I am building a pivot table in pandas and need to apply a variety of functions to the data. My problem is, for certain aggfuncs, I need to apply them to the entire dataset, whereas for others, I need to drop duplicates before applying the function. My dataframe looks similar to this:
I'm working with a dataframe similar to this:
Name | Metric 1 | Metric 2 | Country | Payment |
---|---|---|---|---|
John | 0.10 | 5.00 | Canada | 100 |
John | 0.30 | 1.00 | Canada | 100 |
John | .40 | Canada | 100 | |
Jane | 0.50 | US | 30 | |
Jane | US | 30 | ||
Jack | UK | 50 | ||
Jack | .70 | .2 | UK | 50 |
Jack | 1.00 | UK | 50 | |
Jack | UK | 50 | ||
Polly | 0.30 | Canada | 150 | |
Mike | Argentina | 80 | ||
Mike | Argentina | 80 | ||
Steve | Canada | 20 | ||
Lily | 0.15 | 1.20 | Mexico | 40 |
Kate | 3.00 | Australia | 90 | |
Edward | 0.05 | Australia | 70 | |
Pete | 0.02 | 0.03 | New Zealand | 20 |
Here's my code:
import pandas as pd
import io
df = pd.read_csv(io.BytesIO(data_to_load['metric data.csv']))
def metricgreaterthanone(x):
n = pd.to_numeric(x, errors="coerce")
return (n > 1).sum() / n.notna().sum()
pd.pivot_table(df,index=['Country'],values=["Name","Metric 1","Metric 2","Payment"],aggfunc={'Name':pd.Series.nunique, "Metric 1":metricgreaterthanone,"Metric 2":metricgreaterthanone,"Payment":np.sum},margins=True)
Metric 1 and Metric 2 are unique for each row and must be used in the function without dropping any duplicates. The payment, however, is repeated (that is, John did not receive $300, his total is only $100). If I run the code as is, I get correct output for my pivot table on Metric 1 and Metric 2 but the sum of payments for Canada is $470 whereas it should be $270.
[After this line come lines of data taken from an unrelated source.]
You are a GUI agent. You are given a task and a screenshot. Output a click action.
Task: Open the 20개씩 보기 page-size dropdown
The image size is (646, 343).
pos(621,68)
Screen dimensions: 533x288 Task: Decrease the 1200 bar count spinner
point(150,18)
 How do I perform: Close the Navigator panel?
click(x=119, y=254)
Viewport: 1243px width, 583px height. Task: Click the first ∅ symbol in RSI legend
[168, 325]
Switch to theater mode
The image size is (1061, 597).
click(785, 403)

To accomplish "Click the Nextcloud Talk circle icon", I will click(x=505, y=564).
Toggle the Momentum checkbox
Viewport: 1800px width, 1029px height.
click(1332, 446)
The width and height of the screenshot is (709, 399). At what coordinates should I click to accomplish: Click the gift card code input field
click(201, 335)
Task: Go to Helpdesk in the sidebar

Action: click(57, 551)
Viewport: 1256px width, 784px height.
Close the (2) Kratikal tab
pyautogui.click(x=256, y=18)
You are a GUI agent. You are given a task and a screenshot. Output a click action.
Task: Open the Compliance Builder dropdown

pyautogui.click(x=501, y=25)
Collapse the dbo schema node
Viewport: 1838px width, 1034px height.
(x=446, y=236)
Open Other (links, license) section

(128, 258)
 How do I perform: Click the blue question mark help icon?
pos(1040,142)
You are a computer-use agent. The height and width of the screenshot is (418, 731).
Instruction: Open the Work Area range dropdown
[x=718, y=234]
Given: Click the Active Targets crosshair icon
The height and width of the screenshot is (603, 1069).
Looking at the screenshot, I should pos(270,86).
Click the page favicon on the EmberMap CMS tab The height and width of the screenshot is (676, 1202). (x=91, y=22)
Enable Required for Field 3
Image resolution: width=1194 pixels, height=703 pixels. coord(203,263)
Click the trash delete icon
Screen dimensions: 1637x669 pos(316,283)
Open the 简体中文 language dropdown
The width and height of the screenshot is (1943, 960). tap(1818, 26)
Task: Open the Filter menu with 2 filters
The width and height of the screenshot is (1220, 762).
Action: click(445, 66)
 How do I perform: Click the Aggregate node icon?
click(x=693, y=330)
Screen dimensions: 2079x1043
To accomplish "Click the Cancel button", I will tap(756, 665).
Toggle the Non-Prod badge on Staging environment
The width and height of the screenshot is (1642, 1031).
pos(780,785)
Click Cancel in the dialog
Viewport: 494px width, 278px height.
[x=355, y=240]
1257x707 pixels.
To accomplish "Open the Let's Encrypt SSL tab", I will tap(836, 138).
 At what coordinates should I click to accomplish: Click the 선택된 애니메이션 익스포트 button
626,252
If I apply .drop_duplicates to the pivot table, like so:
pd.pivot_table(df.drop_duplicates(subset=['Name']),index=['Country'],values=["Name","Metric 1","Metric 2","Payment"],aggfunc={'Name':pd.Series.nunique, "Metric 1":metricgreaterthanone,"Metric 2":metricgreaterthanone,"Payment":np.sum},margins=True)
Then the sum of payments is correct for each country but the Metric functions are no longer correct. So, my question is: is there a way to drop the duplicates only as they relate to the Payment column?
Thank you for any and all help! (Bonus points if you can also explain why the margins are not working here either!)